[Data items]

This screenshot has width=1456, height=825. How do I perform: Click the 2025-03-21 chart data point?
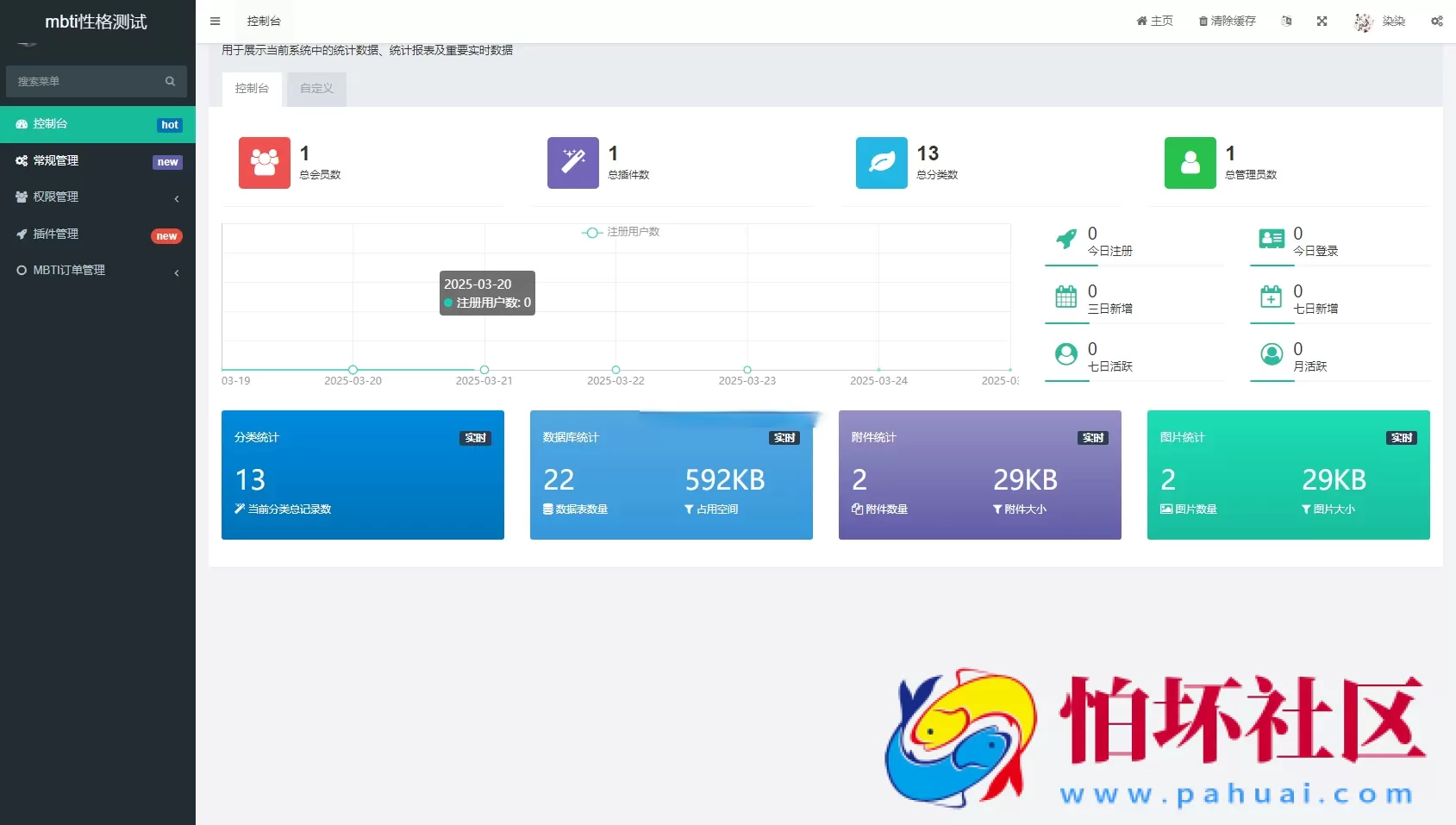[484, 370]
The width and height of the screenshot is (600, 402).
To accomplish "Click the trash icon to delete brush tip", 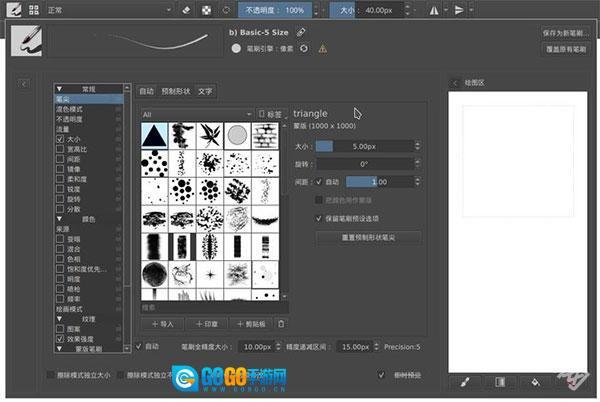I will [x=281, y=323].
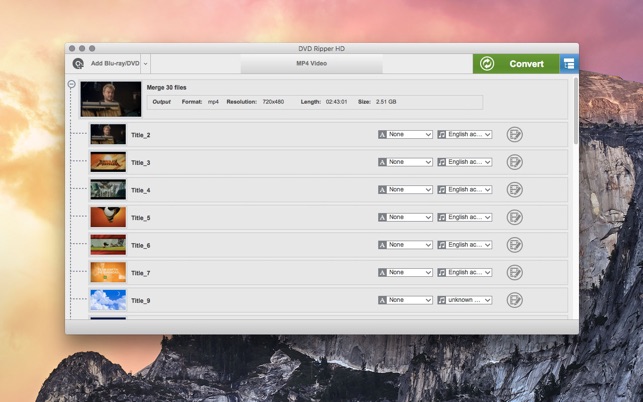Screen dimensions: 643x402
Task: Click the subtitle icon in Title_3 row
Action: [x=382, y=162]
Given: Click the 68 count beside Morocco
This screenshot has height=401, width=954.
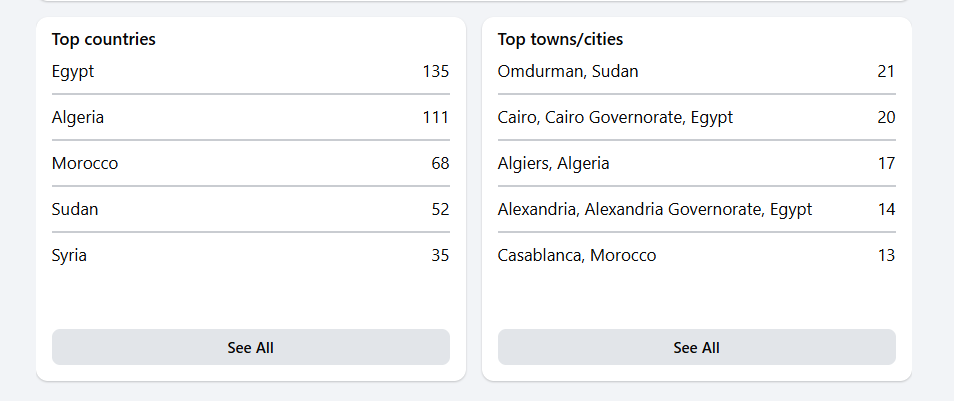Looking at the screenshot, I should click(x=440, y=163).
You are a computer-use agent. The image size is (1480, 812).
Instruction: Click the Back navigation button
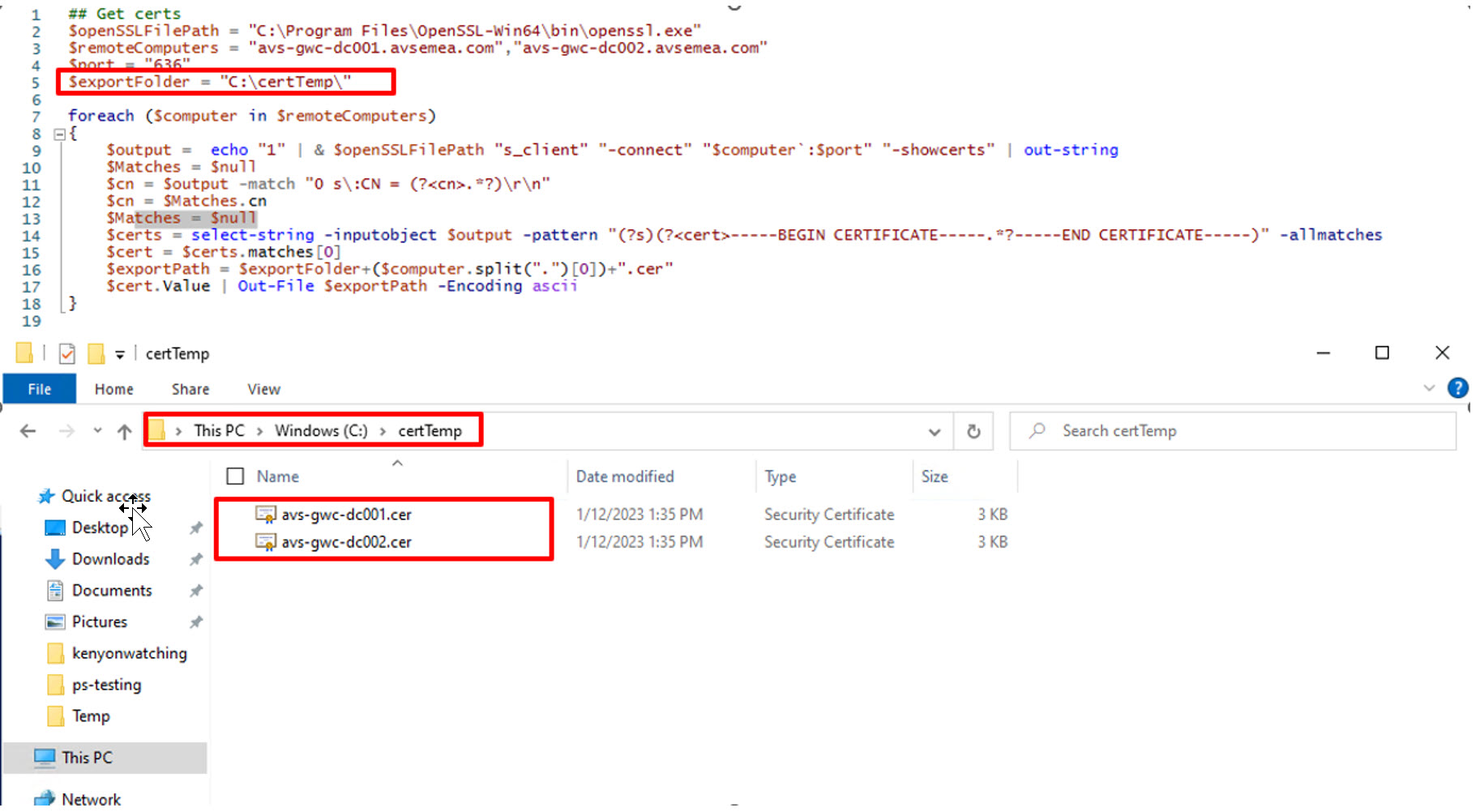point(27,430)
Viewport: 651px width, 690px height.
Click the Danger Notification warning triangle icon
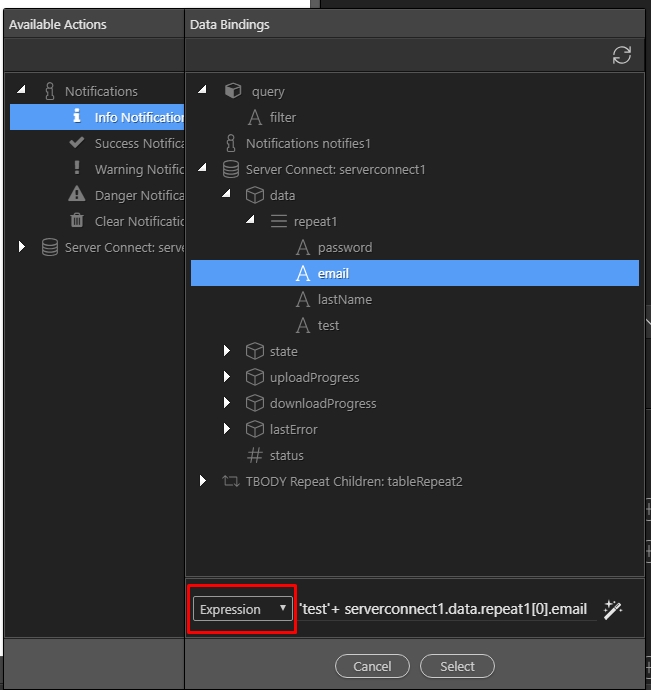77,195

> What to work on
Reproduce the records word for word, from the line containing "You are a computer-use" through the end of the records, leaving the pictures out of your answer.

> Response
You are a computer-use agent. The image size is (1480, 812).
Instruction: Click the Back navigation button
point(27,430)
Viewport: 651px width, 690px height.
Click the Danger Notification warning triangle icon
77,195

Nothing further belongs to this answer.